Exercise details:
Retype each line below without a single alteration.

(Stored data)
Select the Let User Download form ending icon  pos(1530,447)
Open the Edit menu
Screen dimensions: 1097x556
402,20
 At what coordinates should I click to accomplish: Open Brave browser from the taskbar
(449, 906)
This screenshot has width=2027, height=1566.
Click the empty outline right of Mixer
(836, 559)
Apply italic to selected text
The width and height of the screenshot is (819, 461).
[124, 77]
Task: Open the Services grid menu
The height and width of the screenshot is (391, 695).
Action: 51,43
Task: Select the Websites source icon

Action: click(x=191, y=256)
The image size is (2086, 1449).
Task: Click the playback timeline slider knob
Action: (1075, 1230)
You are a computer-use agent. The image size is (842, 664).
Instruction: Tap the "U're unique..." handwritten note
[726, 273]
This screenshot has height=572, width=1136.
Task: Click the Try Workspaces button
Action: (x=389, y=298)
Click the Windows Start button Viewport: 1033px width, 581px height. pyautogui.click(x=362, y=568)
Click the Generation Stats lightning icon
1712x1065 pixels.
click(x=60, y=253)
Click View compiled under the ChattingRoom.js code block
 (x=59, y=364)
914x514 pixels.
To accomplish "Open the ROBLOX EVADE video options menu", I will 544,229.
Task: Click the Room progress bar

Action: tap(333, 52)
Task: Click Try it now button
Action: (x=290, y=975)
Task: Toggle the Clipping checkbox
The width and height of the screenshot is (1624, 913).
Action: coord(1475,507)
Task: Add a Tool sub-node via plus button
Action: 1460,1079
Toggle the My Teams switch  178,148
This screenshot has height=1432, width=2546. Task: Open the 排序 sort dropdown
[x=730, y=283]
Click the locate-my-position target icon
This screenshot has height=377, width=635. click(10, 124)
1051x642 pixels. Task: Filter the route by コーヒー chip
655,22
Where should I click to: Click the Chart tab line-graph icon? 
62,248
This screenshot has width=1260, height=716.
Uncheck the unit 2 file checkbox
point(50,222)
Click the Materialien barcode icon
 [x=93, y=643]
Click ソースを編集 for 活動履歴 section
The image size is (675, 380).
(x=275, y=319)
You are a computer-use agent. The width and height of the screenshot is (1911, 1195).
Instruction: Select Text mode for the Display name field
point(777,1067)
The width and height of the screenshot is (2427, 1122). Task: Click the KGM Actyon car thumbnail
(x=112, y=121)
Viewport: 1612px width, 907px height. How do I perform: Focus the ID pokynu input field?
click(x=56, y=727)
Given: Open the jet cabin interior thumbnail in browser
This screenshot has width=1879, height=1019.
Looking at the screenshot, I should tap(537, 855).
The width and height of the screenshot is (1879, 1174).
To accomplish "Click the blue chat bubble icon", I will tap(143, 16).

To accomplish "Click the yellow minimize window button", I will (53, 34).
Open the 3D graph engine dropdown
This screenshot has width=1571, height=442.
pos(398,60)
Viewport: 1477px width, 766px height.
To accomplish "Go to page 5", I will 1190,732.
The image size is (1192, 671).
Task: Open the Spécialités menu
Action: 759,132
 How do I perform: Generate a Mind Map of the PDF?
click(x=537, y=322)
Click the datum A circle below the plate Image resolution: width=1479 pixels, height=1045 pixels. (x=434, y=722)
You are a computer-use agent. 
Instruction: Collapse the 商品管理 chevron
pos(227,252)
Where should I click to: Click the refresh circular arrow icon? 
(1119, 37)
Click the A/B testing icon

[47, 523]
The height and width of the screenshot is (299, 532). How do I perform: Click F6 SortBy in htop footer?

Solution:
Select the Let User Download form ending icon  pos(1530,447)
Open the Edit menu
Screen dimensions: 1097x556
402,20
 At what coordinates should I click to accomplish: Open Brave browser from the taskbar
(449, 906)
This screenshot has width=2027, height=1566.
Click the empty outline right of Mixer
(836, 559)
Apply italic to selected text
The width and height of the screenshot is (819, 461).
[124, 77]
Task: Open the Services grid menu
The height and width of the screenshot is (391, 695).
Action: 51,43
Task: Select the Websites source icon

Action: click(x=191, y=256)
The image size is (2086, 1449).
Task: Click the playback timeline slider knob
Action: (1075, 1230)
You are a computer-use agent. The image size is (842, 664).
Instruction: Tap the "U're unique..." handwritten note
[726, 273]
This screenshot has height=572, width=1136.
Task: Click the Try Workspaces button
Action: (x=389, y=298)
Click the Windows Start button Viewport: 1033px width, 581px height. pyautogui.click(x=362, y=568)
Click the Generation Stats lightning icon
1712x1065 pixels.
click(x=60, y=253)
Click View compiled under the ChattingRoom.js code block
 (x=59, y=364)
914x514 pixels.
To accomplish "Open the ROBLOX EVADE video options menu", I will 544,229.
Task: Click the Room progress bar

Action: tap(333, 52)
Task: Click Try it now button
Action: (x=290, y=975)
Task: Toggle the Clipping checkbox
The width and height of the screenshot is (1624, 913).
Action: coord(1475,507)
Task: Add a Tool sub-node via plus button
Action: 1460,1079
Toggle the My Teams switch  178,148
This screenshot has height=1432, width=2546. Task: Open the 排序 sort dropdown
[x=730, y=283]
Click the locate-my-position target icon
This screenshot has height=377, width=635. click(10, 124)
1051x642 pixels. Task: Filter the route by コーヒー chip
655,22
Where should I click to: Click the Chart tab line-graph icon? 
62,248
This screenshot has width=1260, height=716.
Uncheck the unit 2 file checkbox
point(50,222)
Click the Materialien barcode icon
 [x=93, y=643]
Click ソースを編集 for 活動履歴 section
The image size is (675, 380).
(x=275, y=319)
You are a computer-use agent. The width and height of the screenshot is (1911, 1195).
Instruction: Select Text mode for the Display name field
point(777,1067)
The width and height of the screenshot is (2427, 1122). Task: Click the KGM Actyon car thumbnail
(x=112, y=121)
Viewport: 1612px width, 907px height. How do I perform: Focus the ID pokynu input field?
click(x=56, y=727)
Given: Open the jet cabin interior thumbnail in browser
This screenshot has width=1879, height=1019.
Looking at the screenshot, I should tap(537, 855).
The width and height of the screenshot is (1879, 1174).
To accomplish "Click the blue chat bubble icon", I will tap(143, 16).

To accomplish "Click the yellow minimize window button", I will (53, 34).
Open the 3D graph engine dropdown
This screenshot has width=1571, height=442.
pos(398,60)
Viewport: 1477px width, 766px height.
To accomplish "Go to page 5", I will 1190,732.
The image size is (1192, 671).
Task: Open the Spécialités menu
Action: 759,132
 How do I perform: Generate a Mind Map of the PDF?
click(x=537, y=322)
Click the datum A circle below the plate Image resolution: width=1479 pixels, height=1045 pixels. (x=434, y=722)
You are a computer-use agent. 
Instruction: Collapse the 商品管理 chevron
pos(227,252)
Where should I click to: Click the refresh circular arrow icon? 
(1119, 37)
Click the A/B testing icon

[47, 523]
The height and width of the screenshot is (299, 532). How do I perform: Click F6 SortBy in htop footer?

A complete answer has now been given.